Audiences didn’t care about flimsy narrative, his journey of self-discovery became the second highest grossing film that year, with box office takings in excess of one billion US dollars.

That’s more than one billion compelling reasons for a sequel and, lo and behold, James Bobin replaces Burton at the helm for this madcap time-travelling adventure.

Screenwriter Linda Woolverton, who adapted the first film, largely abandons Lewis Carroll’s 1871 novel, introducing an eccentric new character – Time – in order to facilitate some trippy excursions through the past and present and reveal how the decapitation-happy Red Queen (Helena Bonham Carter) came to be cursed with an oversized noggin.

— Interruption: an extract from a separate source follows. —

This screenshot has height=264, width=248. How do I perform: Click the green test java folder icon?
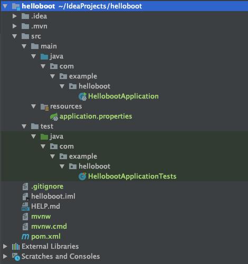(44, 136)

The sequel spares no expense with the visuals, inducing eye strain, motion sickness and perhaps even the odd headache.

Alice (Mia Wasikowska) has successfully buckled her swash as captain of her father’s ship, The Wonder, but when she returns to dry land, the plucky heroine learns that her mother (Lindsay Duncan) has sold the deed to her embittered former suitor, Hamish Ascot (Leo Bill).

Defiant in the face of adversity, Alice takes a tumble through a mirror and plummets into Wonderland where she reunites with the White Queen (Anne Hathaway), Tweedledee and Tweedledum (Matt Lucas), Absolem the Caterpillar (voiced by Alan Rickman), The Dormouse (Barbara Windsor) and the White Rabbit (Michael Sheen).

They reveal that the Mad Hatter (Depp) is in an emotional funk because he’s convinced his family, including his milliner father Zanik (Rhys Ifans), did not perish in the Jabberwocky’s inferno.

To set the Hatter’s mind at rest, Alice agrees to steal a device called the Chronosphere from its guardian.

‘Do try not to break the past, present or future,’ advises The Cheshire Cat (Stephen Fry) as Alice slides back and forth through time to learn the startling truth.

This film is a topsy-turvy jaunt too far for Carroll’s iconic characters.

Wasikowska reprises her role as the spirited adventurer. Depp, Cohen and Bonham Carter compete to see who can scene-steal with the greatest abandon.

Bobin’s film feels longer than 113 minutes. If only the Chronosphere was real and we could fast forward through the sentimental goo of the final section.